NEW FROM THE WAREHOUSE
The biggest TTRPG news story of 2023 is a brewing copyright clash between D&D owners Hasbro/WotC and every other swords-and-sorcery game created over the past two decades using something called the OGL (Open Gaming License). Understanding the legal nuances of this fight is beyond my pay grade. However, I did notice that Paizo Inc., the publisher of Pathfinder, is fighting back by doubling-down on its open source values.
How does this impact you, dear reader? Well, until MIDNIGHT PST TONIGHT you can claim a free pdf of Pathfinder’s Lost Omens World Guide which brings to life the fantasy world of Golarion. This rich campaign setting for all of Pathfinder’s published adventures is probably the single coolest feature that’s kept me a loyal Pathfinder player for the past decade. Freedom!
LISTEN TO THIS
An important update to my previous post about composer Trevor Morris — aka the house band for so many of my Pathfinder gaming sessions — who was my most played Spotify artist of 2021, and my wife’s most played Spotify artist of 2021, and another friend who games with us’s most played Spotify artist of 2021 …

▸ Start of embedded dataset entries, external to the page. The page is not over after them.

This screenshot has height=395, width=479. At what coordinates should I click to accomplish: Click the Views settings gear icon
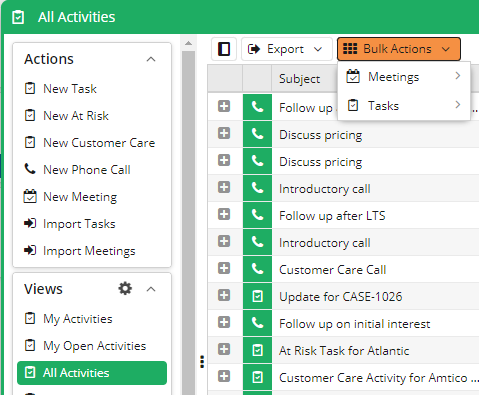tap(125, 288)
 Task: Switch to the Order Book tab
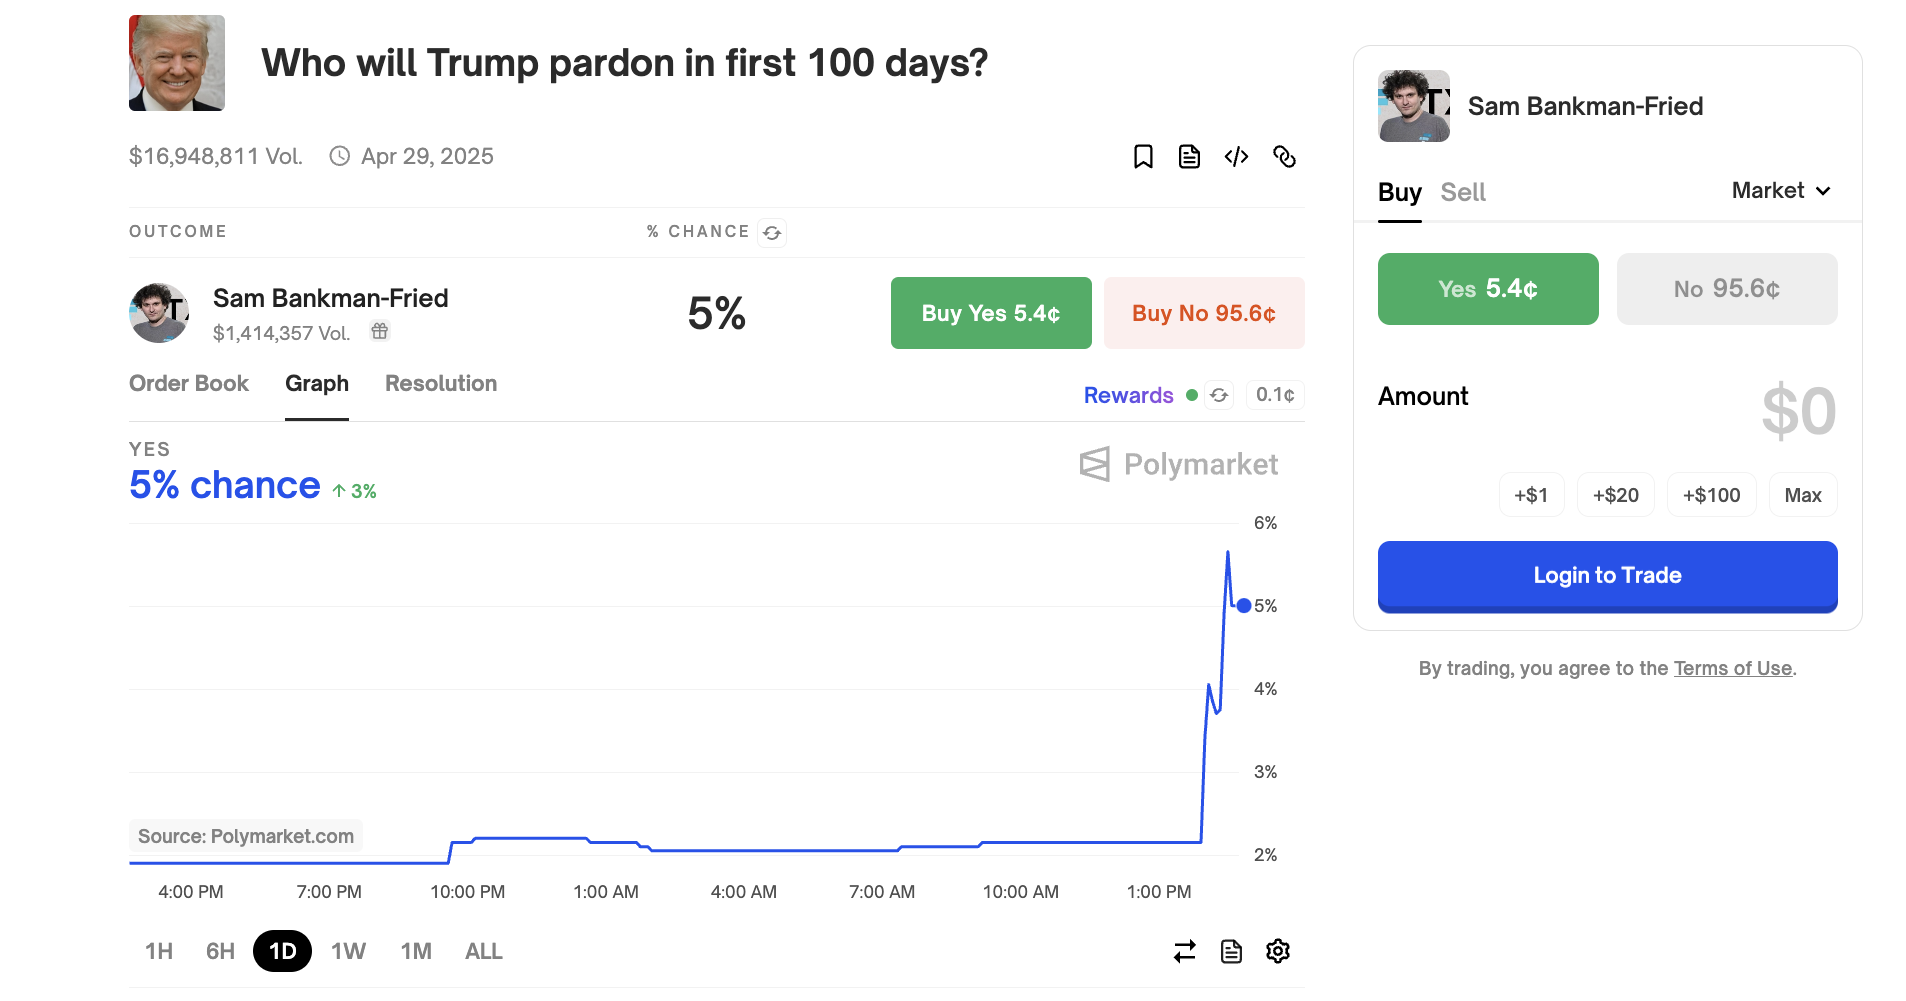188,383
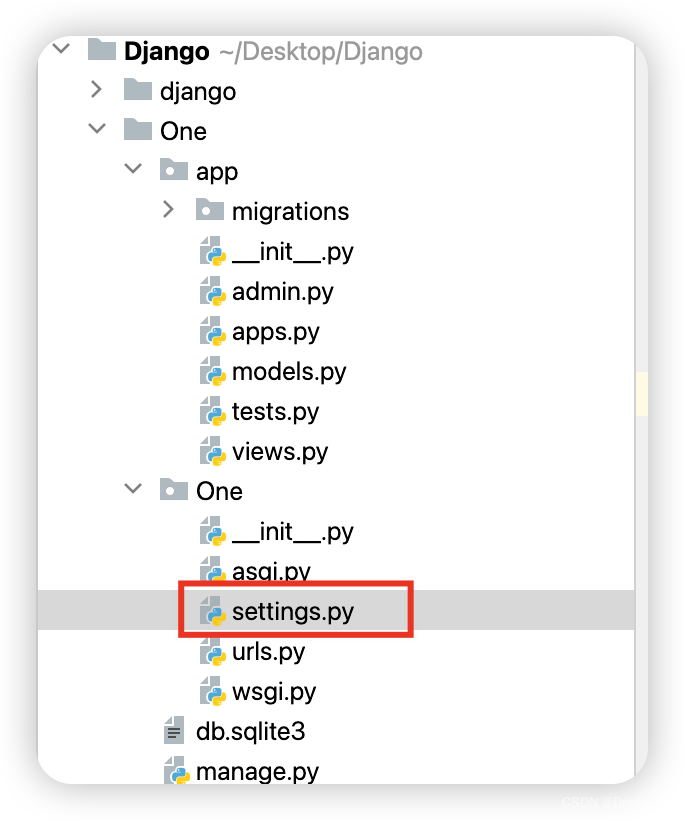Select the __init__.py file under app

(290, 251)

That’s right: the mighty Trevor Morris has been dethroned. He was only my SECOND most played Spotify artist of 2022, falling just short of a little Indie Rock band that perhaps you’ve heard of before: The Beatles?!?!
Heavy is the head that wears the crown, Ringo.
Hey, we’ve reached a full year of posts since I started writing this newsletter last January. Wow! And so, as I say at the end of every Pathfinder module I run: this has been Ambush Tactics. I’ve been your Game Master. I hope you had a fun time.
Adventure!
Playing the Name Game ...
Great post. I’ve always been curious about the background of other people’s character names, and especially the ‘algorithms’ they use in creation (I’m thinking now of our mutual friend whose names are all foods that start with “G”). My character names all have something of a story behind them, some more interesting than others; this makes me want to go back and document them all before I forget. Especially “HopFrog Knickers”!